Das Wichtigste in Kürze
- Die Staats- und Regierungschefs der EU treffen sich heute in Brüssel zu ihrem Gipfel. Das Hauptthema: die Migrationskrise.
- Dabei steht nicht nur die deutsche Kanzlerin Angela Merkel unter dem Druck, Resultate mit nach Hause bringen zu müssen.
- Auch sonst geht es um viel – das ist mindestens die Rhetorik.
Der Präsident des Europäischen Rates, Donald Tusk, spricht in seinem Einladungsschreiben Klartext. Es sei die Aufgabe der Politik, das eigene Gebiet und die Grenzen zu schützen. Doch in und ausserhalb Europas gebe es Stimmen, welche die EU und die liberalen Demokratien für unfähig hielten, die eigenen Grenzen zu sichern.
Tusk macht im Schreiben deutlich, dass er die Migrationskrise als einen Wegbereiter für autoritäre politische Strömungen sieht. Immer mehr Menschen seien überzeugt, dass nur autoritäre, antieuropäische und illiberale Regime fähig seien, die Einwanderungswelle zu stoppen – das schreibt der Präsident des Europäischen Rates. Tusk selbst fordert bereits seit Langem, die EU-Aussengrenzen dicht zu machen, und hält fest: «Es steht viel auf dem Spiel und es bleibt nur wenig Zeit.»
Abschottungspolitik ist unterdessen Konsens
Für Tusk geht es jetzt darum, die zentrale Mittelmeerroute zu schliessen.

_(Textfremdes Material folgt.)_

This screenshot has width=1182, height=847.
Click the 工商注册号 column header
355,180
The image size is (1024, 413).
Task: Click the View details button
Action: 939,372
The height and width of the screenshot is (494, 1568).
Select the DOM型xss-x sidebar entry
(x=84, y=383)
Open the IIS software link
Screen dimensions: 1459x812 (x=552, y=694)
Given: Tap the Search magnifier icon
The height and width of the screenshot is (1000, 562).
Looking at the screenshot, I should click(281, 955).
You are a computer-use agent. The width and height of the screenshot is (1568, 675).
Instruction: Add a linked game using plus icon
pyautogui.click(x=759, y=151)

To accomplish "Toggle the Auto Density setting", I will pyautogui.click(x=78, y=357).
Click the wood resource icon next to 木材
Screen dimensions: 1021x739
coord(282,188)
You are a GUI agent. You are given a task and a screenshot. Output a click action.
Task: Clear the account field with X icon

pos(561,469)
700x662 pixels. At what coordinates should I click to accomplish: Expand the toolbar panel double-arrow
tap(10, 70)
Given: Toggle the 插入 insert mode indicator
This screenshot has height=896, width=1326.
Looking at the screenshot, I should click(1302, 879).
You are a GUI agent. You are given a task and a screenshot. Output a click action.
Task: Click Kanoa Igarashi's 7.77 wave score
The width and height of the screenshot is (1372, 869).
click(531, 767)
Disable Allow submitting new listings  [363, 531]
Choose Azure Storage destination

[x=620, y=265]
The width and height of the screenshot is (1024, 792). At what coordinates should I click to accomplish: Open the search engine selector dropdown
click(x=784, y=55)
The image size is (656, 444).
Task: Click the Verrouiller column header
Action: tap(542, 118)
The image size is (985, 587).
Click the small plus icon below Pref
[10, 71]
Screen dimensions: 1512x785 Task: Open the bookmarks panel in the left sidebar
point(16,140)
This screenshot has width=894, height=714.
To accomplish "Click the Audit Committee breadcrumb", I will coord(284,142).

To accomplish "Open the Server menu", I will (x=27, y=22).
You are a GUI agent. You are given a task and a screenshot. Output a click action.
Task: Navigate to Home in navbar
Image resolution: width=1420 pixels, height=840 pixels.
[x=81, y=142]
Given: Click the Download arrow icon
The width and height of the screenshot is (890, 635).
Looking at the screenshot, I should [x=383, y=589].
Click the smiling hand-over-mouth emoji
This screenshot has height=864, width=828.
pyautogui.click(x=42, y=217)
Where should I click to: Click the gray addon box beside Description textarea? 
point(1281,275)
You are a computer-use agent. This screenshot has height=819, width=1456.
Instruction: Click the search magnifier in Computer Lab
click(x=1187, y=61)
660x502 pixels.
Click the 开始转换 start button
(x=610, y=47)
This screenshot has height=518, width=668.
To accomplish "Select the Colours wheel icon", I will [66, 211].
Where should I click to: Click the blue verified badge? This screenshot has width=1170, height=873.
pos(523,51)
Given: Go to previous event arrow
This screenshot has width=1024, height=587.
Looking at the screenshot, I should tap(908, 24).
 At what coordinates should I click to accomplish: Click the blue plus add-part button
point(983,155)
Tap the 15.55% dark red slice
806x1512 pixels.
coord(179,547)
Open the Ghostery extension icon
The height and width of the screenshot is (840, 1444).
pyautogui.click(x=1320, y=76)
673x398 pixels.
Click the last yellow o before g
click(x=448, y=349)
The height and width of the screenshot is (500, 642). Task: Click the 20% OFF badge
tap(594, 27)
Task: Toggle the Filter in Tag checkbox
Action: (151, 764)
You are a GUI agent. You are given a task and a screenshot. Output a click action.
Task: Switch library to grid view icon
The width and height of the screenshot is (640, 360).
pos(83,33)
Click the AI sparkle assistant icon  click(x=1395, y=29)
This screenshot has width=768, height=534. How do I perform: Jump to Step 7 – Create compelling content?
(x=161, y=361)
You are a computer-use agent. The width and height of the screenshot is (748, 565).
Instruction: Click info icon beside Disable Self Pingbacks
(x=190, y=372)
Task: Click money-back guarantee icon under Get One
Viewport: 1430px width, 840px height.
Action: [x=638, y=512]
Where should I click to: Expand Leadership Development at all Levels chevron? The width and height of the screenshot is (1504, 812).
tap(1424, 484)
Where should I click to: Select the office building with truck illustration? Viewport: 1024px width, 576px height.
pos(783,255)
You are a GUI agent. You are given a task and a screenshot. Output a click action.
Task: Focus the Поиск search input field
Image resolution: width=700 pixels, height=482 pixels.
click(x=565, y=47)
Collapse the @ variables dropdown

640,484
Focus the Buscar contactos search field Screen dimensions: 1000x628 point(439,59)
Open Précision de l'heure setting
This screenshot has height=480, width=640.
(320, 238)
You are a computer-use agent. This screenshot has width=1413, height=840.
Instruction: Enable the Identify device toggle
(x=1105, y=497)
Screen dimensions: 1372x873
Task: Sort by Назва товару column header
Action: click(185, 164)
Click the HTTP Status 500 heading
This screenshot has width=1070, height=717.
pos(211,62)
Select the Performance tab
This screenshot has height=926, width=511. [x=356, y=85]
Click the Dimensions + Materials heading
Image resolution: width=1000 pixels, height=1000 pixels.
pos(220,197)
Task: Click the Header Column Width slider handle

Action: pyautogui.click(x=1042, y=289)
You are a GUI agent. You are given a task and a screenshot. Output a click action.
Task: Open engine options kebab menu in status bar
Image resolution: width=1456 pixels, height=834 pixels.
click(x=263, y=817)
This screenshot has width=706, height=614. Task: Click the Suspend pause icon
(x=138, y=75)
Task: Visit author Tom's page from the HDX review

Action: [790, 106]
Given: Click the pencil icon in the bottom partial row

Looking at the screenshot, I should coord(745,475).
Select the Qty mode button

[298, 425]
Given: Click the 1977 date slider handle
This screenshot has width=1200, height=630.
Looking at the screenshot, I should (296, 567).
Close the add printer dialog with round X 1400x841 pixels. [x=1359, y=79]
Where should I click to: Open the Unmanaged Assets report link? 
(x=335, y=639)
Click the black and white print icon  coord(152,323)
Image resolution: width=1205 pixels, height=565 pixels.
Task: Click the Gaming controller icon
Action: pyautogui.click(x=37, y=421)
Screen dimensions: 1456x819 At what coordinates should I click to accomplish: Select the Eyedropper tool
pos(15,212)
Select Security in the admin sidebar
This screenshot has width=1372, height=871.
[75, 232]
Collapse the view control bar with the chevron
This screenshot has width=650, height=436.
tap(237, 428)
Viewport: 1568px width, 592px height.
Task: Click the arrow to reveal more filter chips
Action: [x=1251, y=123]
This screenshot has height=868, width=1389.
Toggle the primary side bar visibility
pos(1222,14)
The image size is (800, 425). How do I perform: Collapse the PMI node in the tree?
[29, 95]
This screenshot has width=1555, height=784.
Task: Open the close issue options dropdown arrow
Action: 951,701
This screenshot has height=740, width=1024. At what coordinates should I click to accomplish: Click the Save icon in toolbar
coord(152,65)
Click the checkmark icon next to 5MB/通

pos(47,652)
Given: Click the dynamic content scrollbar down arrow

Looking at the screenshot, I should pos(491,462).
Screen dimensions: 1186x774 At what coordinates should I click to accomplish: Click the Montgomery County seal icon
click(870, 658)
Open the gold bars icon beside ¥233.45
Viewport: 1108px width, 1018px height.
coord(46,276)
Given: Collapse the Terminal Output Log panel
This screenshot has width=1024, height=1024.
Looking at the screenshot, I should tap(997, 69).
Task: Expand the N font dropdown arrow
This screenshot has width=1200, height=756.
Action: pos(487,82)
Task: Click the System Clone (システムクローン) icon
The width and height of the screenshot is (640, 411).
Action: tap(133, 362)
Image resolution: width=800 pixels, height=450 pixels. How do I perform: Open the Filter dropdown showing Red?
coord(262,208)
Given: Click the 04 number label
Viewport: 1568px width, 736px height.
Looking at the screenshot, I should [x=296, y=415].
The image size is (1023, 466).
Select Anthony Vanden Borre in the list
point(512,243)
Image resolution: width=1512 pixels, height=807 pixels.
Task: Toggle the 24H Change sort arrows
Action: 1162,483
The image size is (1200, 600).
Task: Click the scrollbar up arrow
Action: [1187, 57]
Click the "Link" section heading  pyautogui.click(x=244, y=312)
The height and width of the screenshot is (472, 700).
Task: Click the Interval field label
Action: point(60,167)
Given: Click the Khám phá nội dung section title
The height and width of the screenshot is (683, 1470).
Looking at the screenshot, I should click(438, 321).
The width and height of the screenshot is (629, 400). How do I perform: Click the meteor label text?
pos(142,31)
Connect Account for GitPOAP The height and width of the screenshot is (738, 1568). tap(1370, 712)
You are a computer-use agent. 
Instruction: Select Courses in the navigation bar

Er selber hat denn auch die Idee ins Spiel gebracht, dass auf dem Mittelmeer gerettete Menschen nicht mehr nach Europa gebracht werden, sondern zurück nach Afrika in sogenannte «disembarkation platforms».
Tusk erhofft sich vom heutigen Gipfel, dass die Staats- und Regierungschefs grünes Licht geben, um hier vorwärts zu machen. Dieses OK dürfte er bekommen, denn: Die Abschottungspolitik ist unterdessen Konsens.
Es steht viel auf dem Spiel und es bleibt nur wenig Zeit.
Dies auch noch aus einem zweiten Grund, wie ein hochrangiger Diplomat ausführte. Brüssel befürchtet, dass Italien tatsächlich die Häfen für alle Schiffe mit geretteten Menschen schliessen wird. Das würde die Situation auf dem Mittelmeer dramatisch verschärfen.
Um dem zuvor zu kommen, soll nun alles unternommen werden, damit gar keine Menschen mehr nach Italien kommen. Damit würden auch weniger Menschen Deutschland erreichen – was am Schluss auch der unter Druck geratenen deutschen Kanzlerin Angela Merkel helfen würde.
Aber für Tusk geht es um mehr: Es geht um die Existenz der Europäischen Union, wie er insinuiert. Und das, obwohl bereits jetzt die Migrationszahlen im Vergleich zu den Vorjahren stark zurück gegangen sind.